[Recorded data]
_ _ _
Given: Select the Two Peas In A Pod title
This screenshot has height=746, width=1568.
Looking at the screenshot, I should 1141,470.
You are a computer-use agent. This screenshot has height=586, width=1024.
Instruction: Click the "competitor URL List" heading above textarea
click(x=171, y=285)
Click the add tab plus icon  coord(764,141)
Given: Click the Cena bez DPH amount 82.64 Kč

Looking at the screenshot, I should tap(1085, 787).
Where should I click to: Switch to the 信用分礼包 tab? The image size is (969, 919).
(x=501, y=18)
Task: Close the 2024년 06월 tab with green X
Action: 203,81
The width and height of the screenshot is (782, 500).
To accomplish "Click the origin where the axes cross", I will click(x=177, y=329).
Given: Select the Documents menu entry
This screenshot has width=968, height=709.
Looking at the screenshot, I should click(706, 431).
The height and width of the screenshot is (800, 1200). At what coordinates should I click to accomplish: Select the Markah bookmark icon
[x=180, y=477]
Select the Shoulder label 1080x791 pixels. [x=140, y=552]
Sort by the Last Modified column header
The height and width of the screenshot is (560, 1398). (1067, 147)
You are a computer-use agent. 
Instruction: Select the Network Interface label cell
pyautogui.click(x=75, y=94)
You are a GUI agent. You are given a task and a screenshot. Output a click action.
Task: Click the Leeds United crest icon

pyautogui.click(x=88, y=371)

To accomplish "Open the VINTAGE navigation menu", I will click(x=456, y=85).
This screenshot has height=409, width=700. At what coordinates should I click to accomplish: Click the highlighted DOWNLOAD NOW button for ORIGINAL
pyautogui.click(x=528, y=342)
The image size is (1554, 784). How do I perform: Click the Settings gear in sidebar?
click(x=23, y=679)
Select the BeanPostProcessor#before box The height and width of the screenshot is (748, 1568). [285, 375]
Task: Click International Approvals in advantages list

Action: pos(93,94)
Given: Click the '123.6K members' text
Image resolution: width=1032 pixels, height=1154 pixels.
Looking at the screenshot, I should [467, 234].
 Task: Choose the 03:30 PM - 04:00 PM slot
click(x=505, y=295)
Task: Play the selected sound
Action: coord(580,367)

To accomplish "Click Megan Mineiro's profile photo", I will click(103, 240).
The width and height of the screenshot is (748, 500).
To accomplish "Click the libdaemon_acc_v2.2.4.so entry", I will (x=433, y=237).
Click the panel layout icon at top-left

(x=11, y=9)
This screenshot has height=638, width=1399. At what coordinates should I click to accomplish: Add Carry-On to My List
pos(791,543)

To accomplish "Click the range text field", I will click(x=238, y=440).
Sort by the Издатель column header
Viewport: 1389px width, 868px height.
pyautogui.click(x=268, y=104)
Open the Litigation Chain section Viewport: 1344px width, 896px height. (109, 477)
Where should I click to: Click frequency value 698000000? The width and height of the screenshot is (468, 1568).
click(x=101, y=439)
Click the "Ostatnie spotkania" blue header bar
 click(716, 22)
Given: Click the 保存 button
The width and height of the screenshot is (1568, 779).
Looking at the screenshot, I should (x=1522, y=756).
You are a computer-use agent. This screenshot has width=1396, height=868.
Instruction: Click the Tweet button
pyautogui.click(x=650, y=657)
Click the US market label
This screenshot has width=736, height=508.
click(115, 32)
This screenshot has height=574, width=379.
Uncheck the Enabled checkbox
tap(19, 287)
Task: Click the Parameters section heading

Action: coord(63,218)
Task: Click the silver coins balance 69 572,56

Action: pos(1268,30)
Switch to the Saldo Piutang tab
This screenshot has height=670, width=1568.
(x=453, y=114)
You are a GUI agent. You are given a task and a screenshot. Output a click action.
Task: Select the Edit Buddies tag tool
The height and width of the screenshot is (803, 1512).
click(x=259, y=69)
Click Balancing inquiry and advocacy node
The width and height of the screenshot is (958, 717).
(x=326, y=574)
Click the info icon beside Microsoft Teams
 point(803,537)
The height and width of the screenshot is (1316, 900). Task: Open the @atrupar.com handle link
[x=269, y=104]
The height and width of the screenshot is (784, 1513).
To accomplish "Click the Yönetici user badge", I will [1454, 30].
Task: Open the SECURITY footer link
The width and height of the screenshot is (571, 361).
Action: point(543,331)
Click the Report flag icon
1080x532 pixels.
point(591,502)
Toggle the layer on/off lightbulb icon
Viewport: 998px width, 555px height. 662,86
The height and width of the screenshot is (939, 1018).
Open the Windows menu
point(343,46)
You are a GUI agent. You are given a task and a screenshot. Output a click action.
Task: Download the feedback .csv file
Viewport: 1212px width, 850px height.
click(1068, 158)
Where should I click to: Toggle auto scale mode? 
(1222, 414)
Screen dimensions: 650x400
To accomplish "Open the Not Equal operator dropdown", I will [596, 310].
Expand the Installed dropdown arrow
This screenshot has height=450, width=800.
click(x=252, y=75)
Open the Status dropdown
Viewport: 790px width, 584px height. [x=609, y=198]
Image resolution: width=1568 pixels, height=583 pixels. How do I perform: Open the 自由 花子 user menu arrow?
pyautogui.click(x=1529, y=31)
_ _ _
TASK BRIEF :: Reproduce each entry exactly, with nothing missing.

OUTPUT OF THE TASK ::
Given: Select the Two Peas In A Pod title
This screenshot has height=746, width=1568.
Looking at the screenshot, I should 1141,470.
You are a computer-use agent. This screenshot has height=586, width=1024.
Instruction: Click the "competitor URL List" heading above textarea
click(x=171, y=285)
Click the add tab plus icon  coord(764,141)
Given: Click the Cena bez DPH amount 82.64 Kč

Looking at the screenshot, I should tap(1085, 787).
Where should I click to: Switch to the 信用分礼包 tab? The image size is (969, 919).
(x=501, y=18)
Task: Close the 2024년 06월 tab with green X
Action: 203,81
The width and height of the screenshot is (782, 500).
To accomplish "Click the origin where the axes cross", I will click(x=177, y=329).
Given: Select the Documents menu entry
This screenshot has width=968, height=709.
Looking at the screenshot, I should click(706, 431).
The height and width of the screenshot is (800, 1200). At what coordinates should I click to accomplish: Select the Markah bookmark icon
[x=180, y=477]
Select the Shoulder label 1080x791 pixels. [x=140, y=552]
Sort by the Last Modified column header
The height and width of the screenshot is (560, 1398). (1067, 147)
You are a computer-use agent. 
Instruction: Select the Network Interface label cell
pyautogui.click(x=75, y=94)
You are a GUI agent. You are given a task and a screenshot. Output a click action.
Task: Click the Leeds United crest icon

pyautogui.click(x=88, y=371)

To accomplish "Open the VINTAGE navigation menu", I will click(x=456, y=85).
This screenshot has height=409, width=700. At what coordinates should I click to accomplish: Click the highlighted DOWNLOAD NOW button for ORIGINAL
pyautogui.click(x=528, y=342)
The image size is (1554, 784). How do I perform: Click the Settings gear in sidebar?
click(x=23, y=679)
Select the BeanPostProcessor#before box The height and width of the screenshot is (748, 1568). [285, 375]
Task: Click International Approvals in advantages list

Action: pos(93,94)
Given: Click the '123.6K members' text
Image resolution: width=1032 pixels, height=1154 pixels.
Looking at the screenshot, I should [467, 234].
 Task: Choose the 03:30 PM - 04:00 PM slot
click(x=505, y=295)
Task: Play the selected sound
Action: coord(580,367)

To accomplish "Click Megan Mineiro's profile photo", I will click(103, 240).
The width and height of the screenshot is (748, 500).
To accomplish "Click the libdaemon_acc_v2.2.4.so entry", I will (x=433, y=237).
Click the panel layout icon at top-left

(x=11, y=9)
This screenshot has height=638, width=1399. At what coordinates should I click to accomplish: Add Carry-On to My List
pos(791,543)

To accomplish "Click the range text field", I will click(x=238, y=440).
Sort by the Издатель column header
Viewport: 1389px width, 868px height.
pyautogui.click(x=268, y=104)
Open the Litigation Chain section Viewport: 1344px width, 896px height. (109, 477)
Where should I click to: Click frequency value 698000000? The width and height of the screenshot is (468, 1568).
click(x=101, y=439)
Click the "Ostatnie spotkania" blue header bar
 click(716, 22)
Given: Click the 保存 button
The width and height of the screenshot is (1568, 779).
Looking at the screenshot, I should (x=1522, y=756).
You are a computer-use agent. This screenshot has width=1396, height=868.
Instruction: Click the Tweet button
pyautogui.click(x=650, y=657)
Click the US market label
This screenshot has width=736, height=508.
click(115, 32)
This screenshot has height=574, width=379.
Uncheck the Enabled checkbox
tap(19, 287)
Task: Click the Parameters section heading

Action: coord(63,218)
Task: Click the silver coins balance 69 572,56

Action: pos(1268,30)
Switch to the Saldo Piutang tab
This screenshot has height=670, width=1568.
(x=453, y=114)
You are a GUI agent. You are given a task and a screenshot. Output a click action.
Task: Select the Edit Buddies tag tool
The height and width of the screenshot is (803, 1512).
click(x=259, y=69)
Click Balancing inquiry and advocacy node
The width and height of the screenshot is (958, 717).
(x=326, y=574)
Click the info icon beside Microsoft Teams
 point(803,537)
The height and width of the screenshot is (1316, 900). Task: Open the @atrupar.com handle link
[x=269, y=104]
The height and width of the screenshot is (784, 1513).
To accomplish "Click the Yönetici user badge", I will [1454, 30].
Task: Open the SECURITY footer link
The width and height of the screenshot is (571, 361).
Action: point(543,331)
Click the Report flag icon
1080x532 pixels.
point(591,502)
Toggle the layer on/off lightbulb icon
Viewport: 998px width, 555px height. 662,86
The height and width of the screenshot is (939, 1018).
Open the Windows menu
point(343,46)
You are a GUI agent. You are given a task and a screenshot. Output a click action.
Task: Download the feedback .csv file
Viewport: 1212px width, 850px height.
click(1068, 158)
Where should I click to: Toggle auto scale mode? 
(1222, 414)
Screen dimensions: 650x400
To accomplish "Open the Not Equal operator dropdown", I will [596, 310].
Expand the Installed dropdown arrow
This screenshot has height=450, width=800.
click(x=252, y=75)
Open the Status dropdown
Viewport: 790px width, 584px height. [x=609, y=198]
Image resolution: width=1568 pixels, height=583 pixels. How do I perform: Open the 自由 花子 user menu arrow?
pyautogui.click(x=1529, y=31)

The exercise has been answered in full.